**AUFGABENSTELLUNG**
Führe den Auszug über den Vorsteuerabzug bei Scheinunternehmen im Anschluss an seinen letzten Satz weiter.

Entscheidungsstichwort (Thema)

Kein Vorsteuerabzug bei leistenden Scheinunternehmen

 

Leitsatz (redaktionell)

1) Ein Vorsteuerabzug ist nur möglich, wenn der in der Rechnung angegebene Sitz des Unternehmers bei Ausführung der Leistung und bei Rechnungserstellung tatsächlich bestanden hat.

2) Indizien für das Vorliegen eines Scheinsitzes sind u.a., wenn an dem eingetragenen Firmensitz keinerlei Geschäftsleitungs- und Arbeitgeberfunktion, Behördenkontakte und Zahlungsverkehr stattfindet.

3) Der Leistungsempfänger muss sich über die Richtigkeit der Geschäftsdaten des leistenden Unternehmers vergewissern.

4) Voraussetzung für den Vorsteuerabzug ist neben dem Bewirken der Leistung das Vorliegen der Rechnung.

5) Weiß ein Steuerpflichtiger oder hätte er wissen müssen, dass er sich mit einem Erwerb an einem Umsatz beteiligt, der in eine Mehrwertsteuerhinterziehung eingebunden ist, ist er für Zwecke der 6. EG-Richtlinie als an dieser Hinterziehung Beteiligter anzusehen und zwar unabhängig davon, ob er aus dem Weiterverkauf der Gegenstände Gewinn erzielt.

 

Normenkette

UStG §§ 14, 15 Abs. 1 Nr. 1 S. 1

 

Tatbestand

Die Beteiligten streiten über die Berechtigung der Klägerin zum Vorsteuerabzug aus Eingangsrechnungen insbesondere für Mobiltelefonlieferungen eines Unternehmens, das die Umsatzsteuer nicht abgeführt hat.

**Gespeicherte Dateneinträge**
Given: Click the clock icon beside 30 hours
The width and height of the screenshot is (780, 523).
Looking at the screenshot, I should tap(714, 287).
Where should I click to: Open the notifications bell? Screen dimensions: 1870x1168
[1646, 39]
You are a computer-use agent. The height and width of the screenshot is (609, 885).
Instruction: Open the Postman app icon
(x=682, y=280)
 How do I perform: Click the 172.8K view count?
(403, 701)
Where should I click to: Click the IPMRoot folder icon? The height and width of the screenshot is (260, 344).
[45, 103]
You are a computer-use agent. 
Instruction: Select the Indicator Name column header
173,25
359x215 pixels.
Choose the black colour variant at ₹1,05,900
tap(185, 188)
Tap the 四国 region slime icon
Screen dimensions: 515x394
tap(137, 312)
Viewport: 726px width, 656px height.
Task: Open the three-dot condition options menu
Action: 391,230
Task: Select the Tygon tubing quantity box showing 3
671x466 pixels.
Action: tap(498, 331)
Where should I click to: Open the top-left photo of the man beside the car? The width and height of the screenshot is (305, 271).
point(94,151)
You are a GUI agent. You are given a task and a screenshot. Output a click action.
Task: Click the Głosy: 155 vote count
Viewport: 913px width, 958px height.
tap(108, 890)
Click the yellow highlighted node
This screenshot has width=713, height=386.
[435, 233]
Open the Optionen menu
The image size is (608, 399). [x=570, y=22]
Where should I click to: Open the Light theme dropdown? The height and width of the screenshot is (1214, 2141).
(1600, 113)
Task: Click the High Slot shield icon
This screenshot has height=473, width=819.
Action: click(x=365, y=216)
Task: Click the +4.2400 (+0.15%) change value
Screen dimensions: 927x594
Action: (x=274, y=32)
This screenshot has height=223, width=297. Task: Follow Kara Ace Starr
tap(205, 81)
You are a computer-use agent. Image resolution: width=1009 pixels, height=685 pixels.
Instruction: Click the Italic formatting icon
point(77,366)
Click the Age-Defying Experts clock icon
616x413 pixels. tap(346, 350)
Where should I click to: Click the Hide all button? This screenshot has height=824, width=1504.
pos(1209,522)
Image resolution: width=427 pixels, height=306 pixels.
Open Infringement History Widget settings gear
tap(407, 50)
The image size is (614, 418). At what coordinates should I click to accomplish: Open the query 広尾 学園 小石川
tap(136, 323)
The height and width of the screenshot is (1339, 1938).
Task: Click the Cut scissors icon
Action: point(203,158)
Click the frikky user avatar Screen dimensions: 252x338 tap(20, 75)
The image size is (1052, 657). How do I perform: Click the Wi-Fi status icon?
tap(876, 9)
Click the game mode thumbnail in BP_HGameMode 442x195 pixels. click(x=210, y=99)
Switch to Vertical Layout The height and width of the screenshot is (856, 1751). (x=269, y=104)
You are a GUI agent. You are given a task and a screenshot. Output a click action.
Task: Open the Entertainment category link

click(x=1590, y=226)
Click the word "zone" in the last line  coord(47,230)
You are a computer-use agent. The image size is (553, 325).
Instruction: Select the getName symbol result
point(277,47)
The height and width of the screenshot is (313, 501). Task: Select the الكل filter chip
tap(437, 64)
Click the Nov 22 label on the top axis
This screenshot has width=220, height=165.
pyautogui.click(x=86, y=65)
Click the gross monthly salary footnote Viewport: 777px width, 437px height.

**ANTWORT ZUR AUFGABE**
Die Klägerin war unter der Bezeichnung A. als Einzelunternehmerin tätig. Unternehmensgegenstand war der An- und Verkauf sog. brauner Ware (Fernseher, CD-Spieler und ähnliche Waren). Ab April 2000 handelte sie daneben im großen Umfang mit Mobiltelefonen. Hierdurch steigerte sich der Umsatz der Klägerin von 900.000 DM im April 2000 auf 8,3 Mio. DM im Juli 2000.

Da die Klägerin in der Regel an Abnehmer in der Europäischen Gemeinschaft ohne Umsatzsteuerausweis lieferte, ergaben sich hohe Vorsteuererstattungsansprüche, aufgrund derer der Beklagte in Zusammenarbeit mit der Steuerfahndungsstelle des Finanzamts I bei der Klägerin eine Umsatzsteuersonderprüfung für den Zeitraum 01 – 08/2000 durchführte. Hierbei stellte der Beklagte fest, dass die Klägerin die Mobiltelefone in großer Stückzahl (Rechnungsbeträge zwischen 300.000 DM und 3 Mio. DM) von der Firma C. GmbH erwarb. Diese Gesellschaft entstand im Oktober 1999 durch Umfirmierung der im selben Jahr gegründeten O. GmbH. Geschäftsführer war Herr S. mit Wohnsitz in F., Italien. Die von der C. GmbH bezogene Ware befand sich in Speditionslagern der T. GmbH mit Sitz in S (Deutschland) sowie der Spedition B.in …, Niederlande. Die Klägerin zahlte die Ware zunächst per Blitzüberweisung auf ein Konto der C. GmbH beim Bankhaus … in I und nachfolgend auf ein Konto bei der U–Bank in der Schweiz. Die Klägerin veräußerte die Mobiltelefone in 12 Fällen an die H., einem Einzelunternehmen von Herrn S. in England, sowie in je einem Fall an die P. in Paris, die Firma M. GmbH in M. (Deutschland) und die Firmen LC. und PC.. Diesen Lieferungen liegen Nettoeingangsrechnungen der C. GmbH (04-08/2000) für die Lieferungen an die H. von 17.163.953 DM sowie von 1.444.916 DM für Lieferungen an die anderen Unternehmen zugrunde. Die Warenbewegung erfolgte direkt aus den Warenlagern der Speditionen. Herr S. war ausweislich der Lieferscheine der Klägerin Fahrer bei der T. Spedition.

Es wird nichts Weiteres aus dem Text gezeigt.